Please read the articles from Apple, because you are actually comparing the wrong things. 256 in 2.1.3 is not the same as 256 in 2.2:


http://support.apple.com/kb/TS4027 MainStage 2.2 release notes


http://support.apple.com/kb/HT5155 MainStage 2.2.1: Optimize latency

Mar 3, 2012 11:28 AM in response to Blueberry

Hi Blueberry,

Activity Monitor has a readout very much like the CPU readout in MS. The two jibed, but Activity Monitor gave separate readings for the two processors, and also had per-app percentages and a history meter. Activity Monitor has been very helpful for realtime applications for me. It uses about 1.5% of CPU resources.


I know nothing is the same between the two, but the performance of 2.2.1 was noticably less than the performance of 2.1.3. I get barely satisfactory results with 2.1.3, and I can't get 2.2.1 to run well enough to use. My concert has 9 instruments running on some patches, and 5 guitar pro with bass patches, plus three audio channels and 8 output channels. It takes up 1.1GB of my 4GB memory. It sounds awesome when it works!

Mar 4, 2012 7:26 PM in response to Madddcow

I can't give an apples to apples comparison on CPU/RAM usage between 2.2.1 vs 2.13, as I upgraded everything at the same time (computer, OSX, and MS version). But if usage doubled between versions on the same setup, as in madcow's case, how and why would that be happening? Its not like the application added a lot of powerful features. I would expect it to get more efficient with bug fixes, based on the number of complaints. Maddening indeed!


And I agree with dhjdhj: reliability is #1. This is a live performance application; its not like you're sitting at home with no one listening or caring if you have to restart your application.

Mar 4, 2012 8:02 PM in response to dingdangdawg

Reliability can be managed. Keeping CPU usage under control is one of the more direct ways to control it.


2.2.1 uses twice as much CPU on my machine as 2.1.3. I like the improvement in the concepts on 2.2.1, and if they can find the problem and get the CPU usage reduced (hopefully below 2.1.3) that will be a great thing. Until then, I have to use 2.1.3.

I wonder how the other brands, Ableton, Max, and even Logic, keep the usage down...

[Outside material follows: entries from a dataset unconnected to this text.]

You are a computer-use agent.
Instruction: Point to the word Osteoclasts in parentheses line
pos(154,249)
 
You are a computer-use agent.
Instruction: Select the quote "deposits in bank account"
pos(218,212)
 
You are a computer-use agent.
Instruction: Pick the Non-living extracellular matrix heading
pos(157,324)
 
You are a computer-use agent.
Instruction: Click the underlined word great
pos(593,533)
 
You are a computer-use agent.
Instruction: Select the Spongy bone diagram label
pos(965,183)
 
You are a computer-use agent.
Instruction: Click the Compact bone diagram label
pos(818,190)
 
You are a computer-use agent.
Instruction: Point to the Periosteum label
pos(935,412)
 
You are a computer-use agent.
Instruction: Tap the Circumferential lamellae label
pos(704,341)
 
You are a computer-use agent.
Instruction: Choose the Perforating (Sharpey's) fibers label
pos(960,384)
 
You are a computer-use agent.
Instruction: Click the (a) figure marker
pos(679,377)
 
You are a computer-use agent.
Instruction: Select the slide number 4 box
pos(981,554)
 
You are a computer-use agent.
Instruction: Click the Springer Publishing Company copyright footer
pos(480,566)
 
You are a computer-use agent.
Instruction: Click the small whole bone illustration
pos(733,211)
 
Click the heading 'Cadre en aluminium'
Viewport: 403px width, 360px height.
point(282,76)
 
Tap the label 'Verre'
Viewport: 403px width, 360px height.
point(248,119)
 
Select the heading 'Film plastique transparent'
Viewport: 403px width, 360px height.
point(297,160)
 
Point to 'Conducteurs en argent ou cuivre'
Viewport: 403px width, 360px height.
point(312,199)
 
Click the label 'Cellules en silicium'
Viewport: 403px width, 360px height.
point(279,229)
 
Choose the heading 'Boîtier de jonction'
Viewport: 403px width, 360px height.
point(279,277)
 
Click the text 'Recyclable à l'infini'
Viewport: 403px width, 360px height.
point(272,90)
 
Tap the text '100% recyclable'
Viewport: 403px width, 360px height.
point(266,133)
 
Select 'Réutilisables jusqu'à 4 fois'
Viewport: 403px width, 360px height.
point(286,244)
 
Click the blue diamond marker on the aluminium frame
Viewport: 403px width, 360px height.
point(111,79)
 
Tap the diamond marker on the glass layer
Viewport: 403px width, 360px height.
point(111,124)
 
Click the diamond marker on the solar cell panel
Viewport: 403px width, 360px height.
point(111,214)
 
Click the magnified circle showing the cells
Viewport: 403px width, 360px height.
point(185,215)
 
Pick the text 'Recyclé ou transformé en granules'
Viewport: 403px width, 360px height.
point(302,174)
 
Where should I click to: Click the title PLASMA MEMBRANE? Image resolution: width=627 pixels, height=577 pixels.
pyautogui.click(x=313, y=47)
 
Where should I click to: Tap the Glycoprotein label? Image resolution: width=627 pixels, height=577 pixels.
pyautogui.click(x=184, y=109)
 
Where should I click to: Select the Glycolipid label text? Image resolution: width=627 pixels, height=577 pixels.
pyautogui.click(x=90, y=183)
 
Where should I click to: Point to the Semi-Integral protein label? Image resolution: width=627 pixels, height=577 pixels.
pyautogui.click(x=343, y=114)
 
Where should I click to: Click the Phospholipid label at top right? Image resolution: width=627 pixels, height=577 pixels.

Mar 4, 2012 9:26 PM in response to rc tech

Maybe. I've developed an environment for myself that was originally designed to give me the same functionality as MainStage but at this point has gone much further. It's not as pretty as MainStage and you need to have MaxMSP installed to use it but I've used it now in three live gigs as well as numerous rehearsals and it has been 100% reliable.


I've implemented the same kind of indirection so that basically any physical knob,slider, or pedal can be mapped to an an arbitrary parameter of a VST


An old version is already available but I plan to replace that with my latest version in the near future as soon as I'm done with the latest tweaks.